Murakami et al. [23] conducted a study on 50 patients and evaluated the impact of intraarticular lidocaine injections for sacroiliac joint pain. A significant difference was observed between the groups of ultrasound and fluoroscopy for the accuracy of IA injection, without any difference in the effectiveness of the treatment. This finding is similar to our findings in this study [23].

Luukkainen et al. [24] conducted a study on 24 patients to evaluate the impact of periarticular GC SIJ injection in non-spondyloarthropathic patients and they concluded the periarticular injection of methylprednisolone can be useful in decreasing the pain in the SIJ. This study supports the results of our study and its findings are similar to our report [24].

However, the efficacy sometimes shows different values in different studies, which may be due to the diverse nature of the source of the pain. Many studies have shown that the neural pathways of nerve fibers and pain receptors are located not only in the joint capsule but also in the posterior ligament tissue, so they will serve as additional sources of sacroiliac pain.

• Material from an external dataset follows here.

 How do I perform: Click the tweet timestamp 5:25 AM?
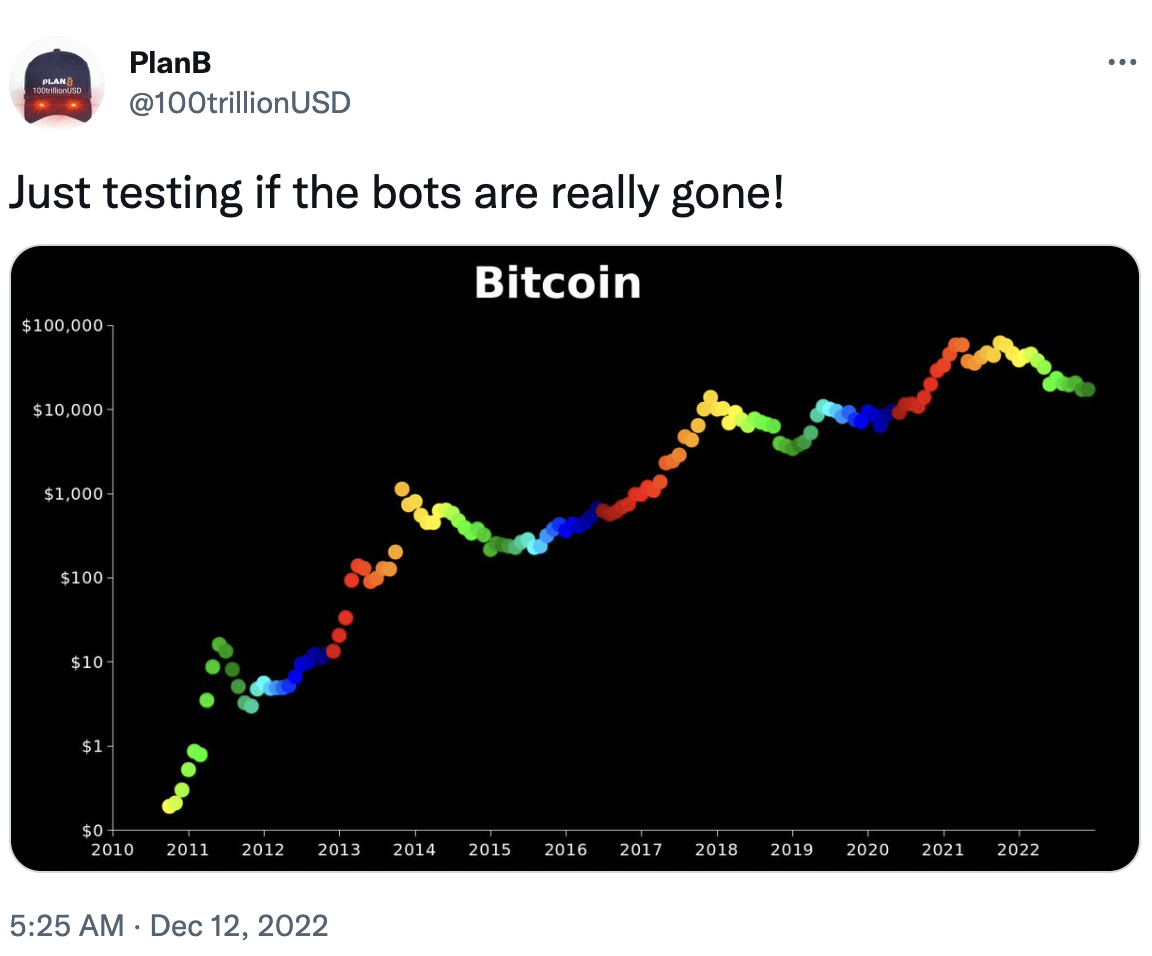(x=66, y=926)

Due to limited information on medical history, physical examination, and imaging techniques, a diagnostic block with fluoroscopic or CT guidance is the only method for definitive diagnosis or rejection of SIJ as a source of pain [25, 26].

Several studies have evaluated the accuracy of SIJ-guided ultrasound injections. The accuracy in these studies varies from 40% to 100%. This wide range can have many explanations including injection experience and injection method or the technique is not standard in all studies and different approaches have been published [7, 14, 19].

In 2003, Pekkafali et al. [11] reported an approximately 77% success rates for intra-articular injections using fluoroscopically confirmed ultrasound guides. The results of this study are similiar to our findings [7].

Bollow et al. [27] conducted a study in Germany to evaluate the effectiveness of GC injections in the sacroiliac joint under the guidance of CT in patients with spondyloarthropathy. Patients were followed up by an MRI evaluation.

In this study, 103 intra-sacroiliac joint GC injections (40 mg of crystalline per joint) were performed under CT guidance for 66 patients. Not all patients responded to NSAIDs therapy for 4 weeks. All patients underwent follow-up for 10 to 12 weeks. Pain intensity and complications before and after injection were assessed from 0 to 10 using the analog pain scale. Magnetic resonance imaging was performed with improved contrast for all patients before the intervention and in 38 patients for an average of 8 months after injection.

The results showed that in the second week after injection, 92.5% of patients had a significant reduction in pain intensity (8.8 vs. 3.3) and this improvement continued until the tenth month. Magnetic resonance imaging results also showed a significant reduction in inflammation. As a result, SIJ injection of GCs under CT guidance can be an effective treatment to reduce pain in SpA patients. This study is similar to our study and the conclusion is parallel to our report [27].

Study limitations

This was a preliminary study, and our patient population was small but was able to show that ultrasound guidance could be used accurately to complete the SIJ injection. Currently, further observation of patients is continued and the expansion of the research group is planned.

We noticed that the individual’s skill is important and increases the difficulty in directing the shooting the imaging techniques, and this is reflected in the results. However, there is an expert training program for physicians who want to follow this procedure, and additional training is required.

Conclusions

In this study, the SIJ injection method of methylprednisolone with ultrasound guidance showed a significant improvement in pain relief and function, and patient satisfaction scores compared to the control group. Therefore, the SIJ injection method with an ultrasound guidance may be a reliable imaging technique for SIJ therapeutic injection.

Advantages such as comfort and risk-free radiation make ultrasound preferable to other methods to control procedure of injection.